→ Objective 1: From the article on Jeremy Corbyn below, transcribe the passage starting at "LONDON:Jeremy Corbyn on" and ending at "public spending cuts.".
→ Objective 2: In the article on Jeremy Corbyn below, how many times had Corbyn won his north London seat?

-- START Passage provided --

LONDON:Jeremy Corbyn on Friday said he would not lead Britain's main opposition Labour party at the next general election, after predictions of a crushing defeat at nationwide polls.

"I will not lead the party in any future general election campaign," the veteran socialist, 70, said after winning his north London seat for the 10th time.

Corbyn took over Britain's main opposition Labour party with a vision to remodel the country along socialist lines, but looks to have led his party to its worst defeat since 1935.

To his supporters, the 70-year-old offered a chance to deliver a radical leftist agenda, shaking up the economy and reversing a decade of Conservative public spending cuts.

But the wider public failed to warm to him, a situation made worse by his refusal to take a position on Brexit and accusations of anti-Semitism and sympathising with terrorists.

-- END Passage provided --
-- START Record list --

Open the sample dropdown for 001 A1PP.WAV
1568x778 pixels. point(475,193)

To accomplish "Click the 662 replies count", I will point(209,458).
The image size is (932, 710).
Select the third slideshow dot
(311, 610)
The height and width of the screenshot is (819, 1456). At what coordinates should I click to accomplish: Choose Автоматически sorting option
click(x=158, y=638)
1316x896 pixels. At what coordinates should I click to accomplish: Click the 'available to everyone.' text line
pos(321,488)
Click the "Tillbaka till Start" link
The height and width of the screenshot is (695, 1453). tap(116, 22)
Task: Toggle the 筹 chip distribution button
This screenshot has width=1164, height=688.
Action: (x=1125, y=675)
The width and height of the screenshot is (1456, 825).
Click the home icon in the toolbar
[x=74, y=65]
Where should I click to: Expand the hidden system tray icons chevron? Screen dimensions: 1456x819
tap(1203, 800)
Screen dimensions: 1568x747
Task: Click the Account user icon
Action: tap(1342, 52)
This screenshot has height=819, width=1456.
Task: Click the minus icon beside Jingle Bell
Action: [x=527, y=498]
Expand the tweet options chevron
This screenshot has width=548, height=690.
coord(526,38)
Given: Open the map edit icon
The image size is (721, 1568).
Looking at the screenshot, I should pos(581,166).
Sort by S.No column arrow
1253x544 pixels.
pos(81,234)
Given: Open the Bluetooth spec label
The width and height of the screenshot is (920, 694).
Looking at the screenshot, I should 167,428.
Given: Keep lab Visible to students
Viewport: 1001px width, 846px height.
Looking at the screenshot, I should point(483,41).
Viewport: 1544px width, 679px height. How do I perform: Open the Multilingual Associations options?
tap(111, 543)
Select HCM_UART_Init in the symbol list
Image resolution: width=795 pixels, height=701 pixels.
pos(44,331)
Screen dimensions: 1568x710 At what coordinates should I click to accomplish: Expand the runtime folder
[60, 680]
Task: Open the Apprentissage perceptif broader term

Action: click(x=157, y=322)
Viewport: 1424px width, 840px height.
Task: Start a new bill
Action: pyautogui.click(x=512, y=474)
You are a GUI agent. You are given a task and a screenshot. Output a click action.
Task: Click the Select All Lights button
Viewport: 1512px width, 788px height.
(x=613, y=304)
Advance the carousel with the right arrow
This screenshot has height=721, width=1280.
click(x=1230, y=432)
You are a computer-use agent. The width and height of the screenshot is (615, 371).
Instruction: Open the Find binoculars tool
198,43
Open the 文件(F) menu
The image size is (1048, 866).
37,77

-- END Record list --

→ Task output 1:
LONDON:Jeremy Corbyn on Friday said he would not lead Britain's main opposition Labour party at the next general election, after predictions of a crushing defeat at nationwide polls.

"I will not lead the party in any future general election campaign," the veteran socialist, 70, said after winning his north London seat for the 10th time.

Corbyn took over Britain's main opposition Labour party with a vision to remodel the country along socialist lines, but looks to have led his party to its worst defeat since 1935.

To his supporters, the 70-year-old offered a chance to deliver a radical leftist agenda, shaking up the economy and reversing a decade of Conservative public spending cuts.

→ Task output 2: Ten times.